Difference schemes, entropy solutions, and speedup impulse for an inhomogeneous kinematic traffic flow model
Raimund Bürger, Antonio García, Kenneth H. Karlsen and John D. Towers
Abstract: The classical Lighthill–Witham–Richards (LWR) kinematic traffic model is extended to a unidirectional road on which the maximum density a(x) represents road inhomogeneities, such as variable numbers of lanes, and is allowed to vary discontinuously. The evolution of the car density φ=φ(x,t) can then be described by the initial value problem
(*) φt+(φv(φ/a(x))x=0, φ(x,0)=φ0(x), x∈R, t∈(0,T).
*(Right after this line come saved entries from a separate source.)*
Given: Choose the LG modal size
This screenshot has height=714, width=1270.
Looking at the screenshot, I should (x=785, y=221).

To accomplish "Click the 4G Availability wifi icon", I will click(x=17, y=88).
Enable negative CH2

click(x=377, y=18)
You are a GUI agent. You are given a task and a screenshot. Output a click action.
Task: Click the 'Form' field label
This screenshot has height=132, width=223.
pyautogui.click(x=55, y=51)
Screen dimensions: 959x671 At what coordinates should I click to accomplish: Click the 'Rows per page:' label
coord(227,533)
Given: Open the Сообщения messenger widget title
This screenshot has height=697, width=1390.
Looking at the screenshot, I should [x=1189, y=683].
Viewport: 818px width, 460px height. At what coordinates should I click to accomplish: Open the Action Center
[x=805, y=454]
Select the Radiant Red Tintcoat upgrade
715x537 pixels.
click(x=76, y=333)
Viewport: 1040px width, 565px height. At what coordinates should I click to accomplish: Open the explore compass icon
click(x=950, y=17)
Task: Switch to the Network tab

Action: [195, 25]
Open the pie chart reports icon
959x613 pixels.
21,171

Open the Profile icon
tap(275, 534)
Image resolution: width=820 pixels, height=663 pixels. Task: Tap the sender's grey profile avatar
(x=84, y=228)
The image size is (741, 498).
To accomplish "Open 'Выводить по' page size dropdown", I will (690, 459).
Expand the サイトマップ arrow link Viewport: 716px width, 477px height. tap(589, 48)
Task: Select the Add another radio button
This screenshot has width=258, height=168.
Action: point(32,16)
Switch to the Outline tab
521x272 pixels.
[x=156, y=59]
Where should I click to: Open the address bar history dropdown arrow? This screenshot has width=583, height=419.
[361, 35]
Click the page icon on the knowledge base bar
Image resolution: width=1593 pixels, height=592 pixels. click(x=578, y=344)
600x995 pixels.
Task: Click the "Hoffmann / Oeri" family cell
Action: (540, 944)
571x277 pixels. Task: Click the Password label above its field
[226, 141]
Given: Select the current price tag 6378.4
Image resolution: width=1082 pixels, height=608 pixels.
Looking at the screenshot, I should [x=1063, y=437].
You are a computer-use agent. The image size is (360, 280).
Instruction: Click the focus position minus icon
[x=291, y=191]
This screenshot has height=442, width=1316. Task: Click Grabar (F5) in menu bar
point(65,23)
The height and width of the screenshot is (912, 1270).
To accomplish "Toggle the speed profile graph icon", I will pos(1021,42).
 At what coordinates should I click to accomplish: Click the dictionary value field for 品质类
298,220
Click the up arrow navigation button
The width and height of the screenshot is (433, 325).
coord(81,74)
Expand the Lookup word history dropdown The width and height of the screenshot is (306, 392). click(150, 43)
Here v(z) is the velocity function, where it is assumed that v(z)≥0 and v(z) is nonincreasing. Since a(x) is allowed to have a jump discontinuity, (*) is a scalar conservation law with a spatially discontinuous flux. Herein we adapt to (*) the notion of entropy solutions of type (A,B) put forward in Bürger, Karlsen, Towers [Submitted, 2007], which involves a Kružkov-type entropy inequality based on a specific flux connection (A,B). We interpret our entropy theory in terms of traffic flow. The driver's ride impulse, which has been used to justify the standard Lax–Oleinik–Kružkov entropy solutions when a(x) is constant, cannot be used directly to determine the correct jump condition at the interface where a(x) is discontinuous. We show by a parameter smoothing argument that our entropy conditions are consistent with the driver's ride impulse. Alternatively, we show that our notion of entropy solution is consistent with the desire of drivers to speed up. We prove that entropy solutions of type (A,B) are uniquely determined by their initial data. Although other (equivalent) solution concepts exist, the one used herein makes it possible to provide simple and transparent convergence proofs for numerical schemes. Indeed, we adjust to (*) a variant of the Engquist–Osher (EO) scheme introduced recently in Bürger, Karlsen, Towers [Submitted, 2007], as well as a variant of the Hilliges–Weidlich (HW) scheme analyzed by the authors in Bürger, García, Karlsen, Towers [J. Engrg. Math., to appear]. We improve the design, analysis, and performance of the HW scheme, while maintaining its simplicity. It is proven that these EO and HW schemes, as well as a related Godunov scheme, converge to the unique entropy solution of type (A,B) of (*). Via our entropy and compactness theory, we give a unifying analysis of the three difference schemes. In the case of the popular Godunov version of the scheme, this represents the first convergence and well-posedness result that is rigorous in that no unnecessarily restrictive regularity assumptions are imposed on the solution. Results of numerical experiments are presented for first order schemes and for MUSCL/Runge–Kutta versions that are formally second order accurate.